# Bessacarr E530 Just Christened her RUSTY



## 105858 (Jul 15, 2007)

Just thought I would let you all have a look at RUSTY. Cute ain't she!!!

This motorhome was registered on 5th July 2007 and I await a visit from a Swift Engineer to assess the 22 other faults , during W/C 3rd Sept, only 8 weeks after I discovered them.

I am pleased to note that most other sufferers are getting such good attention from Swift.

I must have upset them, because I am not.

good fault finding......Greysand.


----------



## eddied (May 9, 2005)

*Bessacarr damage*

 
Hi there, did that come with the van from new, or is it something that's happened since?
saluti,
eddied


----------



## 105858 (Jul 15, 2007)

*Damaged Bessacarr E530*

Deleted


----------



## Grizzly (May 9, 2005)

*Re: Bessacarr E530*



Greysand said:


> .
> 
> 3 hours later I still await a call back from either of these people. Are they that inundated with problems or what??

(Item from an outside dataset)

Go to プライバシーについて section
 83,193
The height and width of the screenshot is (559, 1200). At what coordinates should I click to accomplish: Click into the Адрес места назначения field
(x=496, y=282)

Today is Swift's first day back at work and I think they will be fairly taken up with brow-beating and what have you. Give them a day to get themselves together again and I'm sure you will get a lot of help from them.

I can't imagine how Chelston can hope to get out of responsibility for sorting out a nasty gash like that though.

G


----------



## 105858 (Jul 15, 2007)

*Re: Bessacarr E530*

deleted


----------



## Rapide561 (Oct 1, 2005)

*E530*

Hi

I am not familiar with the model you have, but must ask where abouts is this sealant problem? Is it above the cab, where the roof line slopes?

Russell


----------



## 105858 (Jul 15, 2007)

After logging the scuttle problem with Fiat last week, I received a call today from Fiat UK informing me that the Fiat fix would be available in
October.

I raised the issue of corrosion damage and was told 'that would be subject to a warranty claim'.

My van is back at Chelston, and I was told by them 'a good squirt of WD40 will cure it'.

My response was that as it is a new, unused motorhome it had better be returned in that condition!!

We will see.


----------



## zulurita (May 9, 2005)

A good squirt of WD40!!!! :x :x


----------



## Grockel (Nov 5, 2007)

*Good ol' rusty*

My E560 is exactly the same. I concluded it was caused by rainwater collecting in the area around the injectors and was "normal".
I'll be very interested to see what Chelston do about it (if anything).


----------